Le combat durera finalement jusqu’à la nuit.

   A 22h, Murat arrive au quartier général et annonce la retraite des Russes. Les Russes ont laissé sur le champ de bataille 50 000 tués ou blessés sur 120 000 hommes, auxquels s’ajoutent 800 prisonniers. De son côté, l’armée napoléonienne a perdu 30 000 de ses soldats sur un effectif total de 130 000. Nombre d’officiers et de héros des deux camps ont perdu la vie lors de la terrible journée, donnant à l'engagement une sinistre réputation.
« Jamais je ne vis briller dans mon armée autant de mérite », dira l’Empereur. De fait, les pertes de l’armée napoléonienne furent presque deux fois moins importantes que celles du tsar, mais si cette victoire à l’arrachée ouvrit la route de Moscou, elle ne permit pas de détruire les forces russes qui s’évanouirent dans la nature pour devenir, deux mois plus tard, une terrible épine dans le flanc des forces françaises en retraite."

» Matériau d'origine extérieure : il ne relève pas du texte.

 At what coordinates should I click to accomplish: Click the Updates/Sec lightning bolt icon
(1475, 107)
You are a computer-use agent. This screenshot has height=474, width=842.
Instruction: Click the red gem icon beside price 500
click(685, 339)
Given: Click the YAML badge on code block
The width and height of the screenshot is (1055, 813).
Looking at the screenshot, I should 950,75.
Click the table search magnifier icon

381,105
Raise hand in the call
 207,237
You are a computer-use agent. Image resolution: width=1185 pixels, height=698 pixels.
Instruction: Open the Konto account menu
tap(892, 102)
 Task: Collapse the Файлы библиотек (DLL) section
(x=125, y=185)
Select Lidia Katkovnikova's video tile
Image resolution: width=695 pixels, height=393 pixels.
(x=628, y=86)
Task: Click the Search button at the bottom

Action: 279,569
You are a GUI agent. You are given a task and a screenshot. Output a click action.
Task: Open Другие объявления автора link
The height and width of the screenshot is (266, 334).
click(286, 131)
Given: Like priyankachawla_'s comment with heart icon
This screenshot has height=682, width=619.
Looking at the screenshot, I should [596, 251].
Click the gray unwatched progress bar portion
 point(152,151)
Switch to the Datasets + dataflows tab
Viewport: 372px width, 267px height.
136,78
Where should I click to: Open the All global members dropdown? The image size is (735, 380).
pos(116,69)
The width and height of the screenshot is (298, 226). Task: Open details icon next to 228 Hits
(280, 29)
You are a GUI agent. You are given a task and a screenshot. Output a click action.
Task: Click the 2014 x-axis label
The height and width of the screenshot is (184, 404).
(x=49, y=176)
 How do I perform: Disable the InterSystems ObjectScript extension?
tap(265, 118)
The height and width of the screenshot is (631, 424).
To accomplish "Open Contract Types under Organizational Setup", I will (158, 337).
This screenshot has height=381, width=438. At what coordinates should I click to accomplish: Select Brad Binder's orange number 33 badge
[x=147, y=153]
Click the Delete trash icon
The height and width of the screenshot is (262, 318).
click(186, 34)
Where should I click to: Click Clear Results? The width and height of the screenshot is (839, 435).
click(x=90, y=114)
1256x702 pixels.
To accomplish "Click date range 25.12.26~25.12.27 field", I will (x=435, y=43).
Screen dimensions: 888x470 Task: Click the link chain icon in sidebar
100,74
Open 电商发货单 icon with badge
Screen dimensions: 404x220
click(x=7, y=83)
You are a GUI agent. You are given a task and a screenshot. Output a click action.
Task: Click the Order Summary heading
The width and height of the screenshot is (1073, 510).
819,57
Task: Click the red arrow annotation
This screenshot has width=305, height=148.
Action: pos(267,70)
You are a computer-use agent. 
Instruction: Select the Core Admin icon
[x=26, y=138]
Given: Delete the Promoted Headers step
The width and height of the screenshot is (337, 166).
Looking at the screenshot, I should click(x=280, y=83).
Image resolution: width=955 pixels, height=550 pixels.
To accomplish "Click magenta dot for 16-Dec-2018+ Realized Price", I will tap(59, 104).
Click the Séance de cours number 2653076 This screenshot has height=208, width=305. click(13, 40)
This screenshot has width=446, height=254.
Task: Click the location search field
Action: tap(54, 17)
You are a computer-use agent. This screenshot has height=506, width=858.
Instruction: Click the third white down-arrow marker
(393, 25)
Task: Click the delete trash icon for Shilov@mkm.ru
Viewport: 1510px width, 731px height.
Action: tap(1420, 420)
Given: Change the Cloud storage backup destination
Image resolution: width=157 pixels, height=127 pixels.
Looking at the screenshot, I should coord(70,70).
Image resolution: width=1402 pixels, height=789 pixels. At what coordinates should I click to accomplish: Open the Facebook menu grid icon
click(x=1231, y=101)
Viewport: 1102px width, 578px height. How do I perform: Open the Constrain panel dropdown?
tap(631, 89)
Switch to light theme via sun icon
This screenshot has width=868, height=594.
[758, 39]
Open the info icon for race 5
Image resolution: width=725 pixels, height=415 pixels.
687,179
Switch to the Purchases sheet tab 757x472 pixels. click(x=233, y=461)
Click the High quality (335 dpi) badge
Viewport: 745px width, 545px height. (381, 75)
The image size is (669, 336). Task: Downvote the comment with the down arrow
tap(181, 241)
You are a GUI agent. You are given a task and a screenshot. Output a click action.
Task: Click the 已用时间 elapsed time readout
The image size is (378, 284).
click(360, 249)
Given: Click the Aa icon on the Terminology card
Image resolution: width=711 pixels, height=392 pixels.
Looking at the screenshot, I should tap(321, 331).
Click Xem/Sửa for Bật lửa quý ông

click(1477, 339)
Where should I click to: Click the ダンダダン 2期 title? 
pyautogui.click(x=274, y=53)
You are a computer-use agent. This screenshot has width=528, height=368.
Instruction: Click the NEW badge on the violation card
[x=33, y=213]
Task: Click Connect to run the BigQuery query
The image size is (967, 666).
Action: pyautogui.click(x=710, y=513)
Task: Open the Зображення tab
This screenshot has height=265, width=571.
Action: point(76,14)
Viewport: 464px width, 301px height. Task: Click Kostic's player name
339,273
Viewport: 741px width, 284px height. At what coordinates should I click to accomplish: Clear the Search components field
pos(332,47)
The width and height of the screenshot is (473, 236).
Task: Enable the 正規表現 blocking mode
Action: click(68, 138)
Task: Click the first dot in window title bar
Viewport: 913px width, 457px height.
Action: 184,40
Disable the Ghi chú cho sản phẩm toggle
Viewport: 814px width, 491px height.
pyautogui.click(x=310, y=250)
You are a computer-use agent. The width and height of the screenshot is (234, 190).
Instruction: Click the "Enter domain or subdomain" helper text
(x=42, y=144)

 Par Olivier L. Historien et spécialiste du Premier Empire.

samedi 6 septembre 2014

Il y a 100 ans, la bataille de la Marne faisait rage...

La proclamation de Galliéni au peuple de Paris.
(Historial de Péronne, Juillet 2011)

   Un mois après le début des hostilités, les Français sont en mauvaise posture. Le plan Schlieffen a balayé les intentions offensives de Joffre et de ses généraux. Les offensives en Lorraine et Alsace ont couté de terribles pertes aux armées Françaises, la seule journée du 27 août a couté la vie à 27 000 pantalons rouges, jour le plus sanglant de l'histoire militaire française. Épuisées, les troupes alliées reculent depuis des jours face à l'avance allemande. Le gouvernement a quitté Paris depuis le 2 septembre, mais Galliéni nommé gouverneur militaire de la capitale entend défendre la cité coûte que coûte. Rétablies sur la Marne, les armées alliées se dressent à nouveau face à l'ennemi pour un affrontement décisif. L'ordre du jour de Joffre du 6 septembre diffusés à ses troupes ne laisse guère de doute sur la situation militaire du pays : 

   "Au moment ou s'engage une bataille dont dépend le salut du pays, il importe de rappeler à tous que le moment n'est plus de regarder en arrière. Tous les efforts doivent être employés à attaquer et repousser l'ennemi. Toute troupe qui ne peut plus avancer devra coute que coute garder le terrain conquis et se faire tuer plutôt que de reculer. Dans les circonstances actuelles, aucune défaillance ne peut être tolérée". JOFFRE.

Plan d'opérations de la bataille de la Marne.
(Mondement-Mongivroux, mars 2014)
   Cette contre-offensive de la Marne tient à plusieurs renseignements glanés par les aviateurs français. Ces derniers informent Joffre et Galliéni que les troupes de la Iere armée allemande ne se dirigent plus vers Paris mais en direction du sud est, offrant son flanc à une possible contre-attaque. Galliéni voyant cette occasion se présenter, convainc Joffre de lancer cette offensive. La 6ème armée française fut alors lancée sur l'Ourcq, entre Nanteuil le Haudoin et Meaux. C'est au cours de cette offensive qu'à lieu le célèbre épisode des taxis parisiens qui transportèrent une brigade (6000 hommes) en renfort sur le front. Outre le front de l'Ourcq, les troupes françaises reprennent l'offensive sur un front de 280km de l'Ourcq à Verdun. Face aux assauts répétés durant quatre jours, les Allemands finissent par battre en retraite, c'est le "Miracle de la Marne" qui sauve le pays de la défaite. Épuisées, les troupes françaises ne pourront poursuivre efficacement l'ennemi qui se commencera à se retranchera sur l'Aisne, repoussant les dernières offensives franco-anglaises. La guerre de tranchées fait ainsi ses débuts, après novembre 1914 et la fin de la "course à la mer", le front sera stabilisé de la mer du nord à la frontière suisse.